Addressing Ambient AI Scribe use in your NPP can benefit your compliance goals and your patients’ understanding. Here is how we recommend approaching it:
- Name the Technology. Don’t bury it in vague language about “technology-assisted documentation.” State clearly that your organization uses AI ambient scribing technology to capture and document clinical encounters.
- Explain Who Has Access. Because Ambient AI scribes processes PHI on behalf of providers, the scribe vendor is a business associate and must sign and abide by a business associate agreement (BAA). Your NPP should reflect that a third-party vendor may process audio or transcripts as part of your documentation workflow.
- Describe Data Handling Practices. Patients have a right to understand whether recordings are retained, how long transcripts are stored, and whether data may be used for model training. Your NPP and your business associate agreements should clearly address this.
- Address State Law. Many states regulate the recording of private conversations, with some requiring consent from all parties. Since violations can result in penalties, providers should check state consent rules before recording and always follow the strictest standard when unsure.
- Offer a Path to Opt Out. If patients are not comfortable with AI recording, they should feel welcome to ask for a different way to document their patient visit. Letting patients know about this option and truly respecting their choice supports both compliance and a caring environment.
Ultimately, being open and transparent is what matters most. When patients know exactly how Ambient AI scribes are used in their health care and feel truly listened to, their trust in your commitment to respecting their rights grows even stronger.
The Bigger NPP Picture
Every update to your NPP is an opportunity to clarify and demonstrate how your organization supports patient rights in practice.
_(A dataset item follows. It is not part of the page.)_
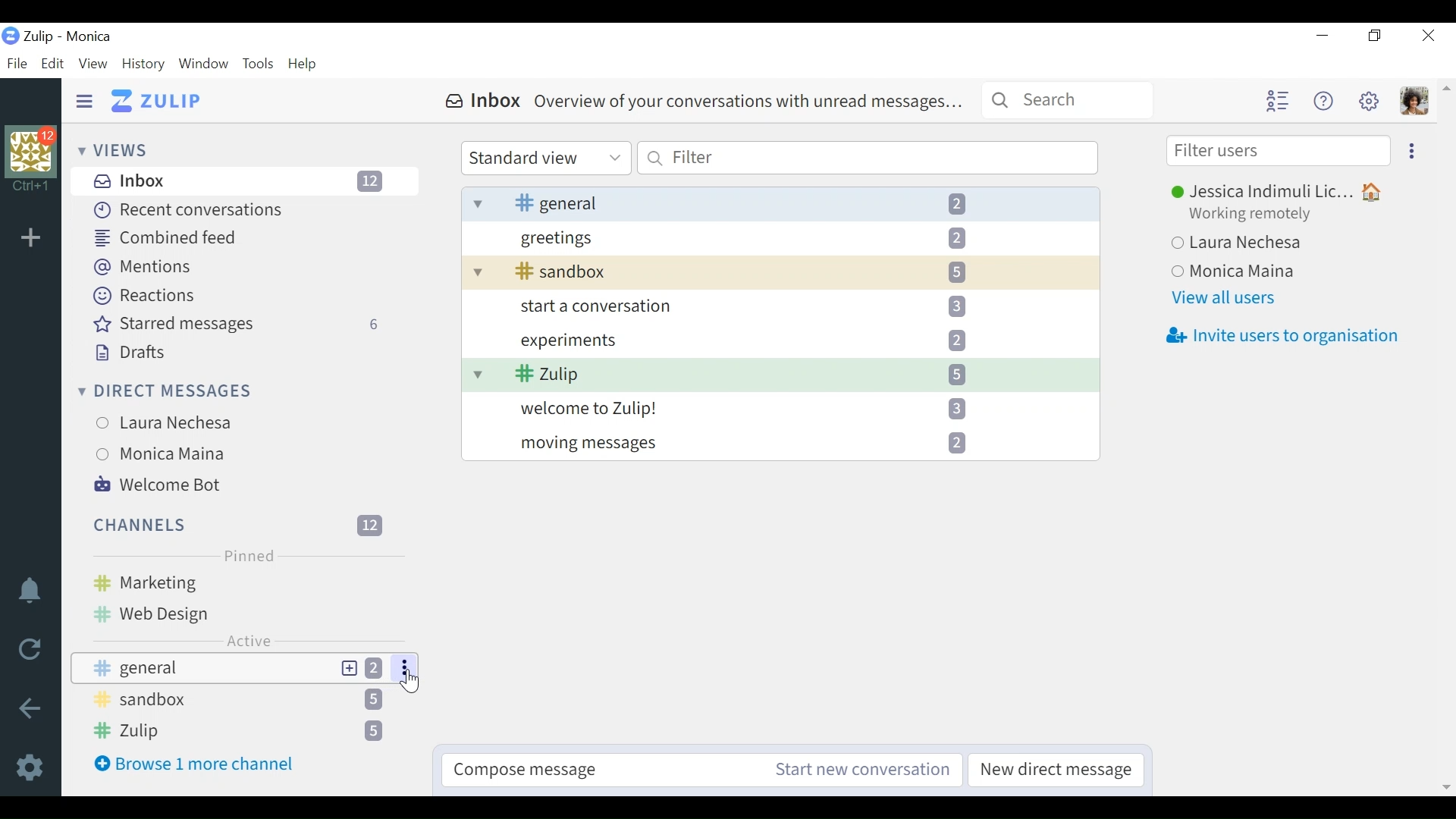 The image size is (1456, 819). Describe the element at coordinates (35, 651) in the screenshot. I see `Reload` at that location.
Healthcare organizations that stay ahead aren’t the ones who scramble before every deadline. They’re the ones who’ve built consistent, intentional compliance practices into daily operations. To do well, review your current NPP language, align it with organization or regulation changes, update your distribution practices, and retrain your workforce.
This post is intended for educational purposes and does not constitute legal advice. We recommend consulting with qualified healthcare legal counsel for guidance specific to your organization’s circumstances.